Most git commands today accept a --first-parent flag that sticks to walking the commit DAG just at the surface level. If you work a PR workflow with “no fast-forward” the git log --first-parent shows you the high level overview of your completed PRs, the git praise --first-parent tells you which PR implemented a change, and git bisect --first-parent will run your test suite at the PR level. (In a development branch you’ll see the same behavior with the same flag is also useful: just the commits under development and any merges in from your main branch rolled up to their merge commit and nothing else.)

I’d love to see more git GUI tools adopt a --first-parent like drilldown approach. To me it seems like an obvious UX improvement to default to showing --first-parent only in views like git log and then offer the rest of the commit log as drilldown step or even as the “subway diagrams”, but only on request. I think a lot of the friction that many of the “rebase only” and “squash only” folks commonly feel would be ameliorated with better defaults in such GUI tools.
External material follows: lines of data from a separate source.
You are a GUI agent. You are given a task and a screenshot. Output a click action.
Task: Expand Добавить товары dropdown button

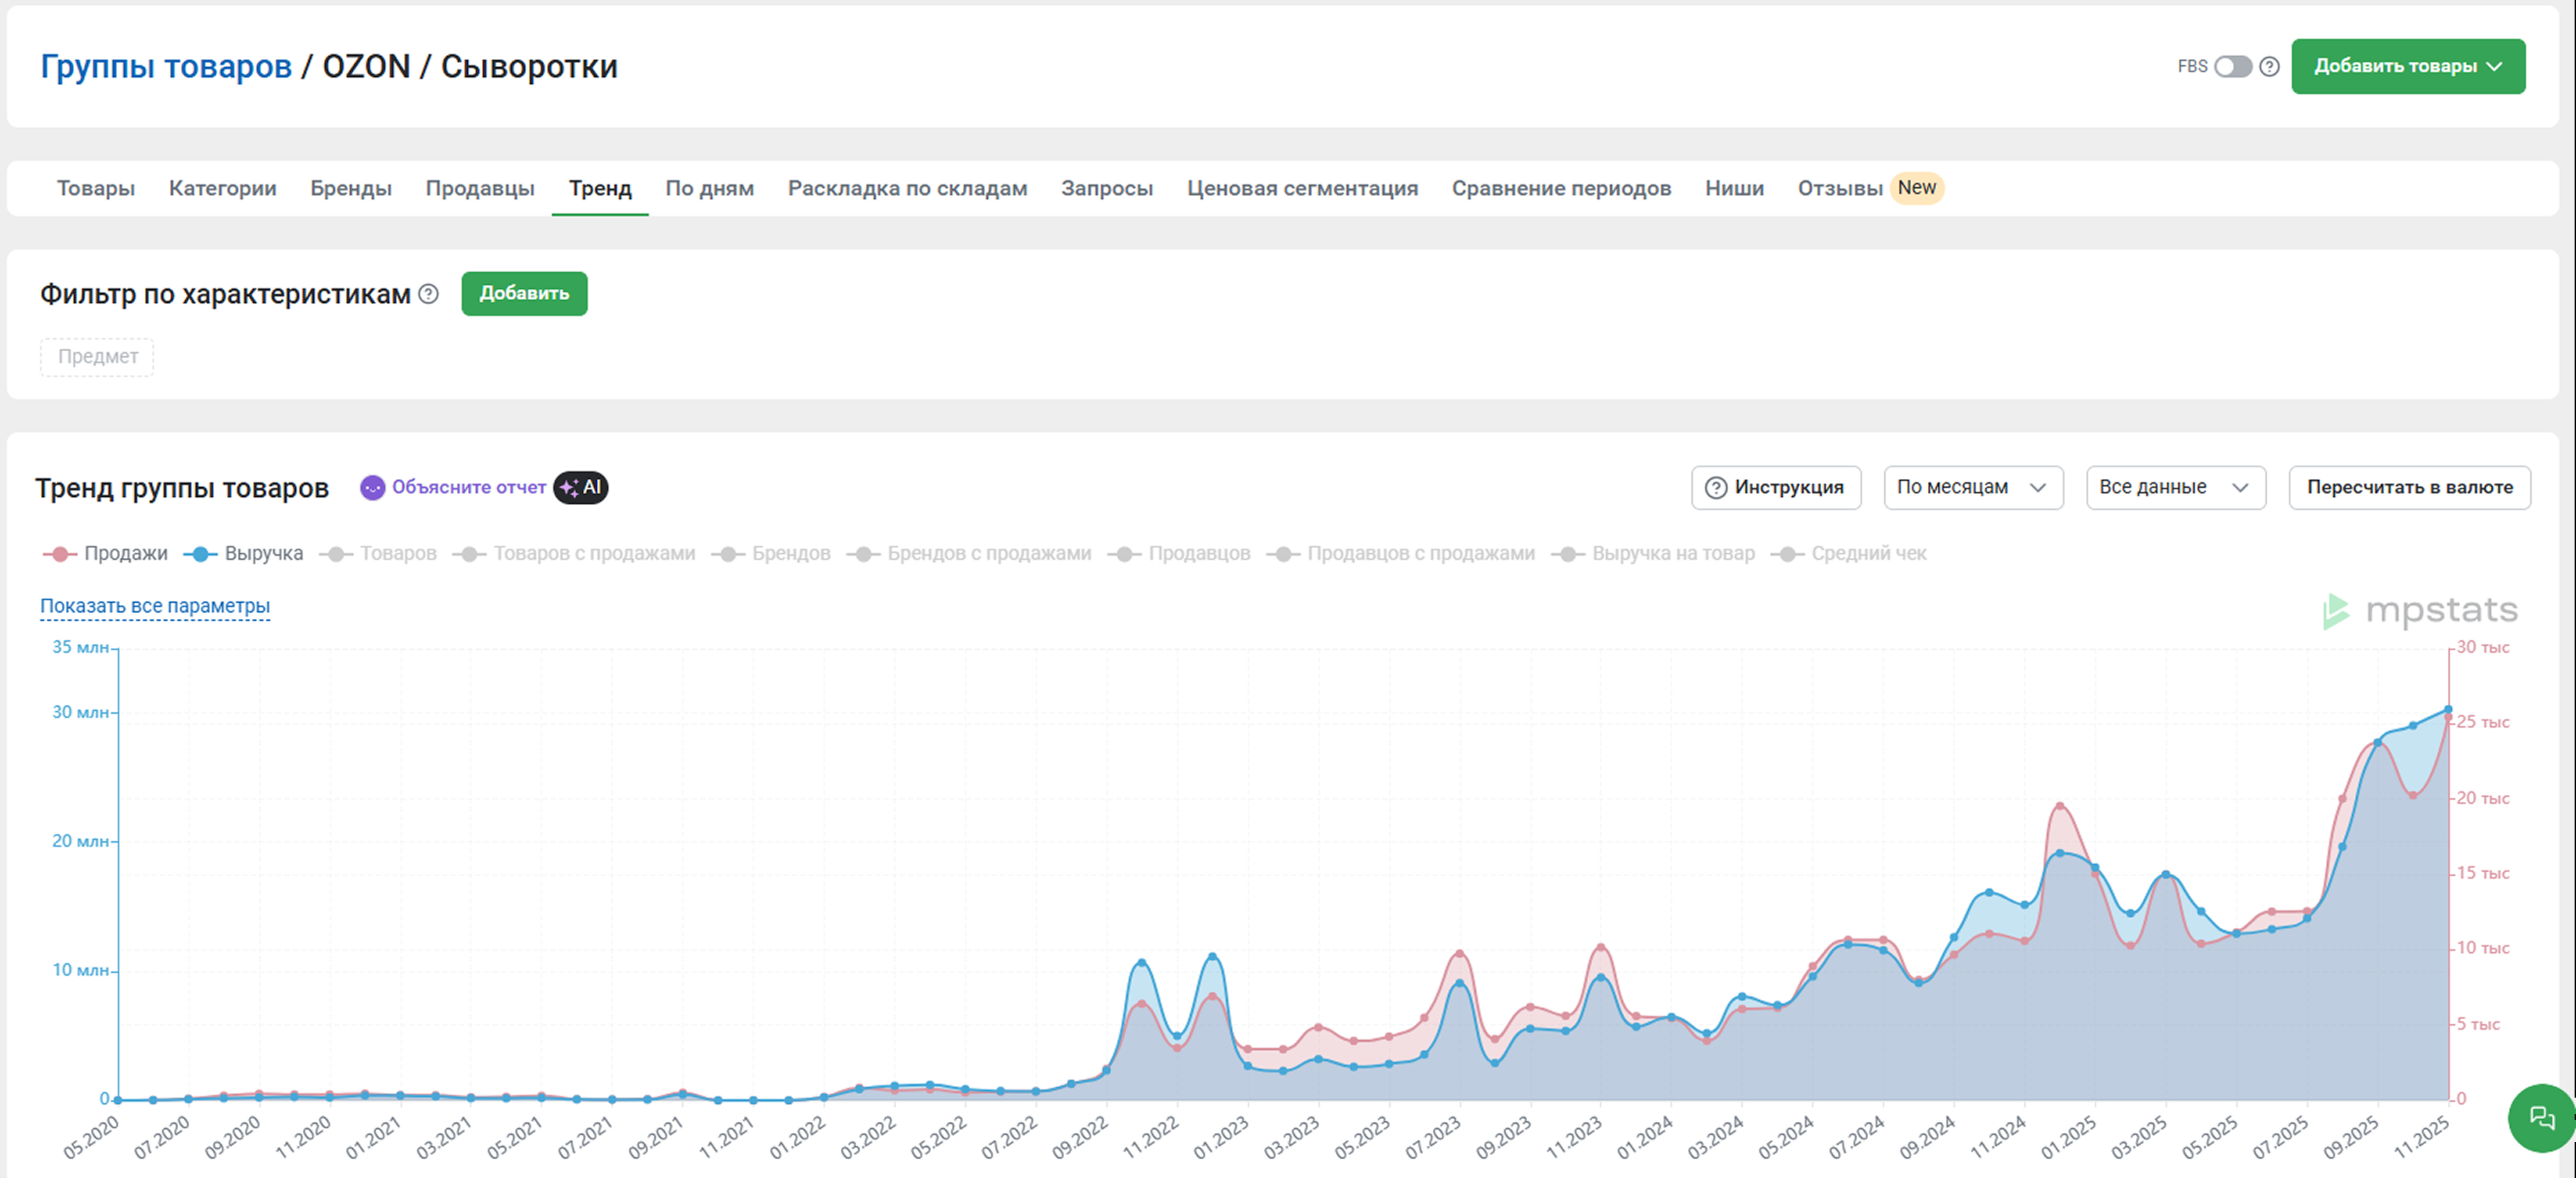tap(2407, 66)
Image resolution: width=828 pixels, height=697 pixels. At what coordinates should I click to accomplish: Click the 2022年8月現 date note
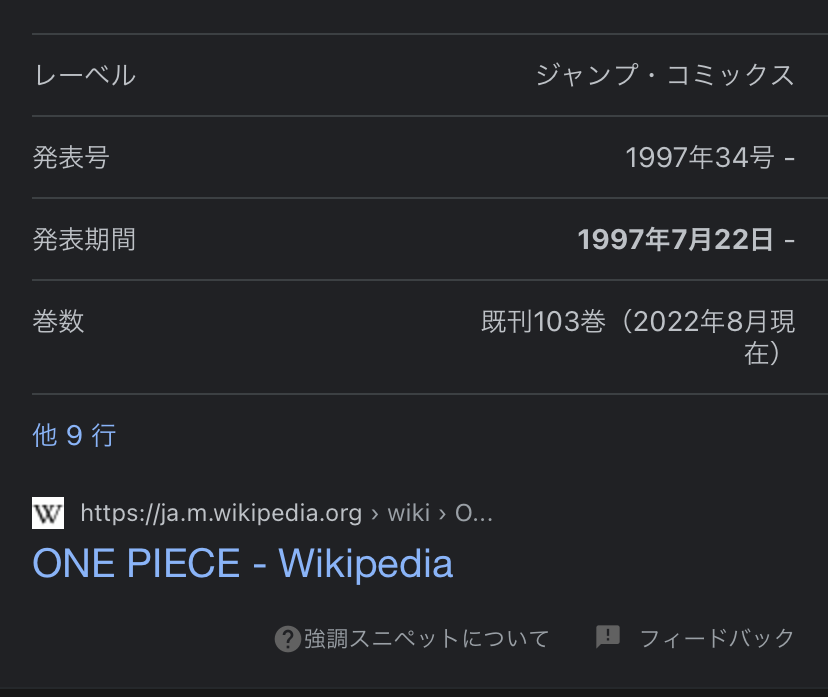click(x=714, y=322)
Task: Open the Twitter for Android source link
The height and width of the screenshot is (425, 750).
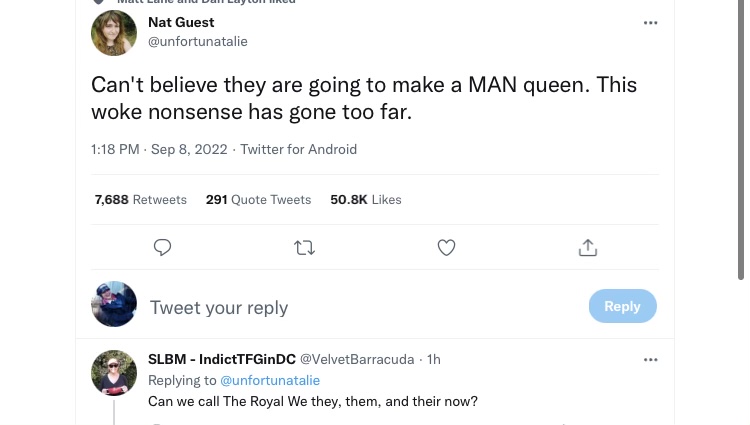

I think a lot of my disagreement with those workflows also comes from the fundamental fact that their workflow is intentionally about destroying information that I find useful in “deep code archeology”. It frustrates me some that they can get what they want (“clean high level views of history”) with better DAG traversal tools like --first-parent and better UI tools that make things like that the smarter default, but I can’t get half the information I’d need if I had to sit down in their codebase and debug a tangled merge regression or accidental “temporary” code that was never finished/fixed/completed, because rebases and especially squashes throw out lots of information. I appreciate that I come from a place where I’ve seen worst cases of git merge behavior that many proponents of rebase and squash only/heavy workflows haven’t encountered (I’m glad they’ve been so lucky). I appreciate that not everyone has as much (weird) experience with deep code archeology into the deep dark corners of “legacy” codebases in exactly the same way that I have. My experience has lead me to believe that “commit log cleanliness” is something better solved with user interfaces and tools than with rebases and squashes, and I will do almost whatever I can to advocate for that.